Frequently Asked Questions
What is the difference between writing off and deducting an expense?
They’re typically the same concept. “Write-off” and “deduct” mean you claim certain costs on your tax return to reduce taxable income. The CRA uses “allowable business expenses,” but the idea is identical.
Can I deduct 100% of my phone or internet bill?
If your phone or internet is used partly for personal reasons, you must allocate the portion that’s business-related. The same applies to home office utilities, mileage, or anything else with mixed use.
Am I better off incorporating to claim more expenses?
Incorporation has pros (separate legal entity, sometimes better tax rates) but also added complexities (a T2 corporate return, potential payroll). The list of allowable expenses doesn’t change drastically just by incorporating.
Do I need to keep receipts for every item?
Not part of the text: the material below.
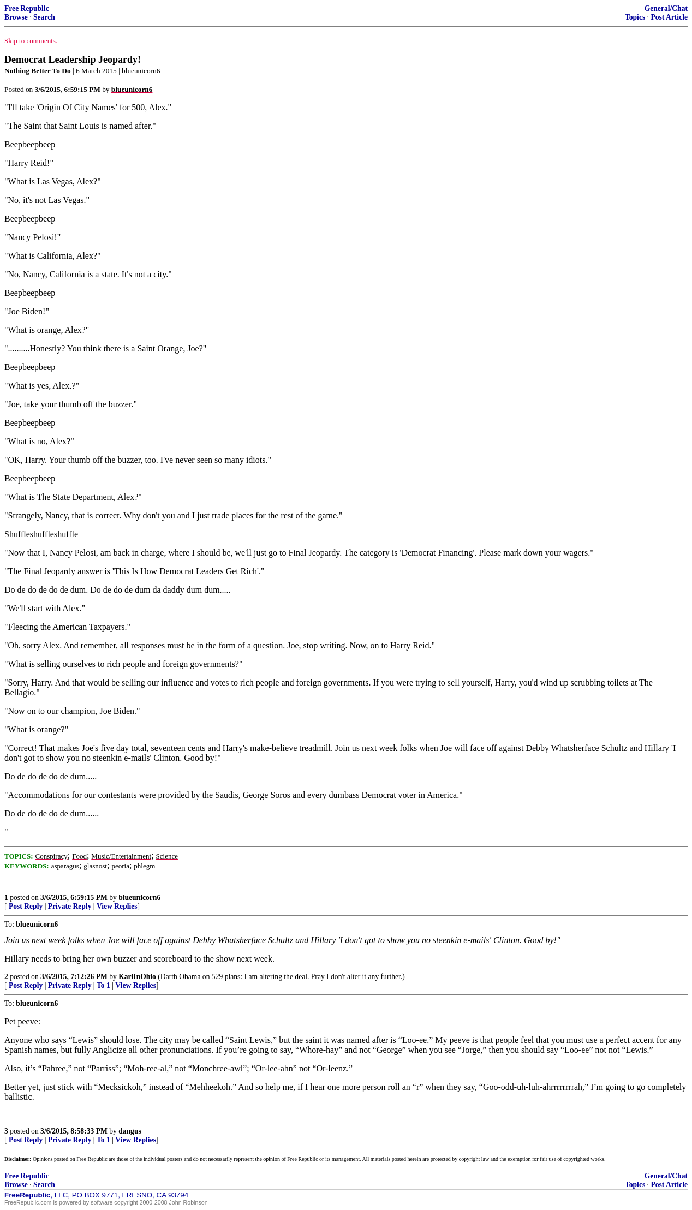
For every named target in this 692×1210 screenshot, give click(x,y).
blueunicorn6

Ideally, yes. The CRA can require proof for each claim. Bank statements help, but receipts show details like taxes paid, vendor names, and the exact date.
Conclusion and Next Steps
Self-employment offers independence but also means more responsibility at tax time. By understanding key expense categories—advertising, home office, business insurance, etc.—and systematically recording them, you can reduce your tax burden. Tools like self-employed tax deductions calculators or basic bookkeeping apps show you how each cost impacts your final bill. The trick is consistency: keep logs as you go, store digital receipts, and ensure you use a business bank account for clarity.
Action Items
- Create a categories list: Mirror the main expense headings from the CRA or from the list provided here.
- Adopt monthly or weekly logs: This habit kills last-minute chaos and missed claims.
- Stay updated: The CRA’s rules can shift slightly, especially if new budgets come out or if you pivot your business type.
- Ask for help: If you’re uncertain about complex issues—like partial personal usage or big capital expenditures—seek a qualified accountant or read the official CRA resources.
Long story short: Self-employed Canadians can significantly lower their tax bills by systematically claiming legitimate expenses. With the right approach and a thorough checklist of potential deductions, you’ll walk into tax season with more confidence—and, hopefully, keep more of your earnings where they belong: in your bank account.